_Task item_.
In the records below, find the line with "Given: Open external link icon for 독립운동가열전", then retype it and every following line exactly, stopping after the line with "the View Options". Leave the pictures out.

_Information provided_.
.....

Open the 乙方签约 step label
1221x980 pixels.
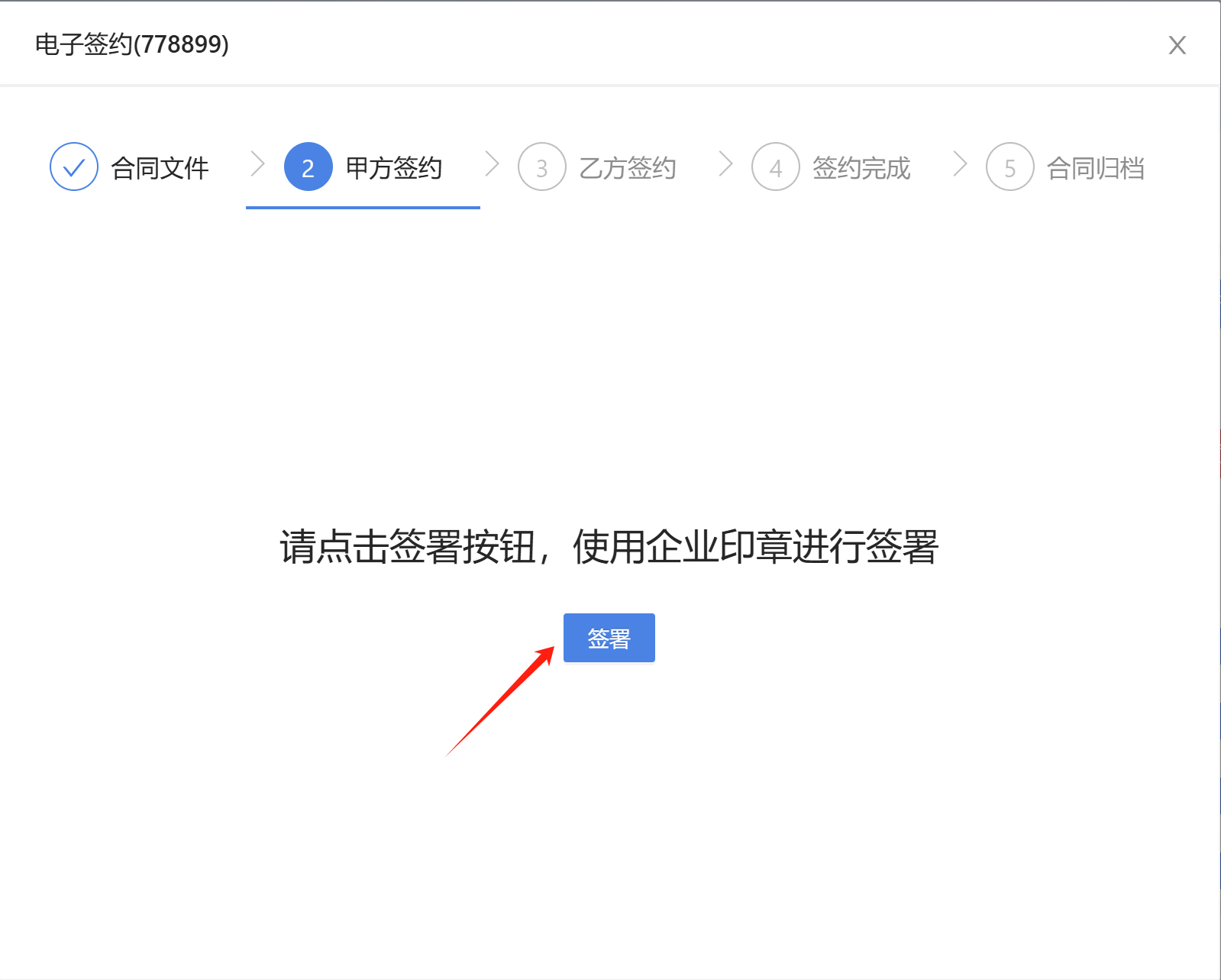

.....

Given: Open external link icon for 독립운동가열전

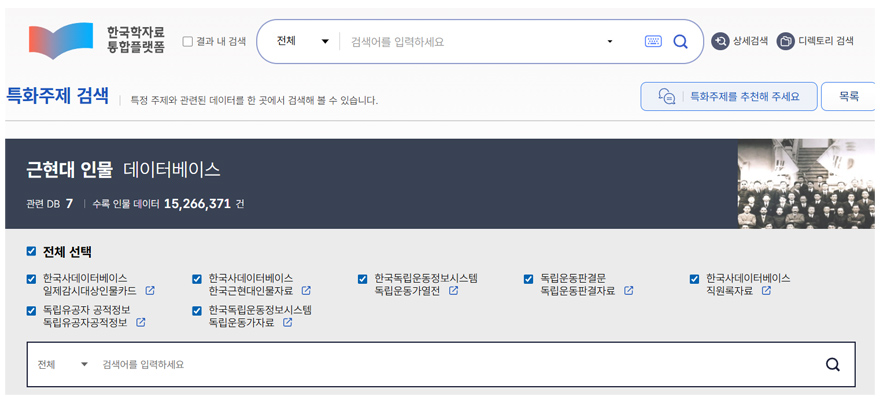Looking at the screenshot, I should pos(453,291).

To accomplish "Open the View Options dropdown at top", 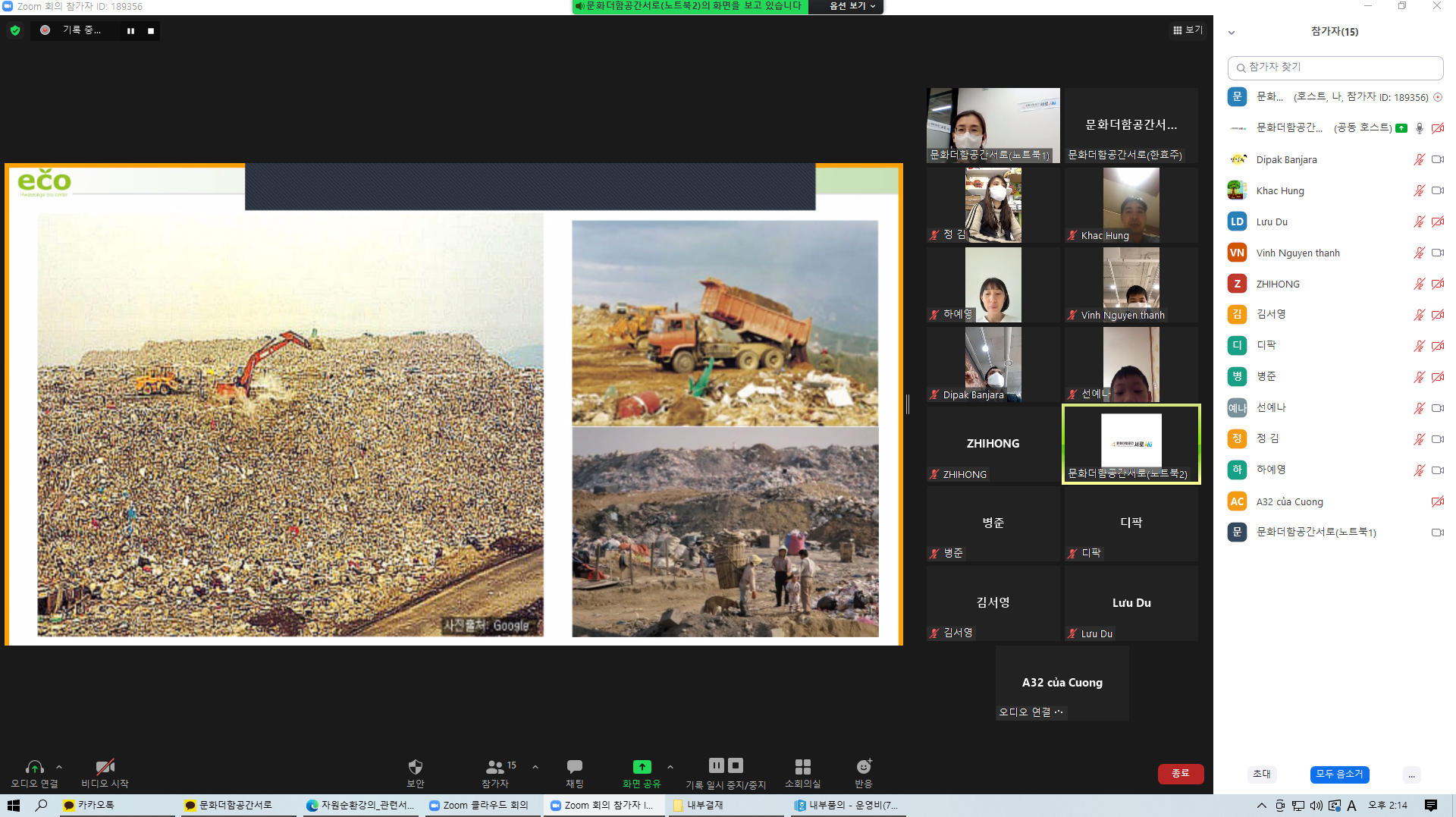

.....

_Solved problem_.
Given: Open external link icon for 독립운동가열전

Looking at the screenshot, I should pos(453,291).

To accomplish "Open the View Options dropdown at top", 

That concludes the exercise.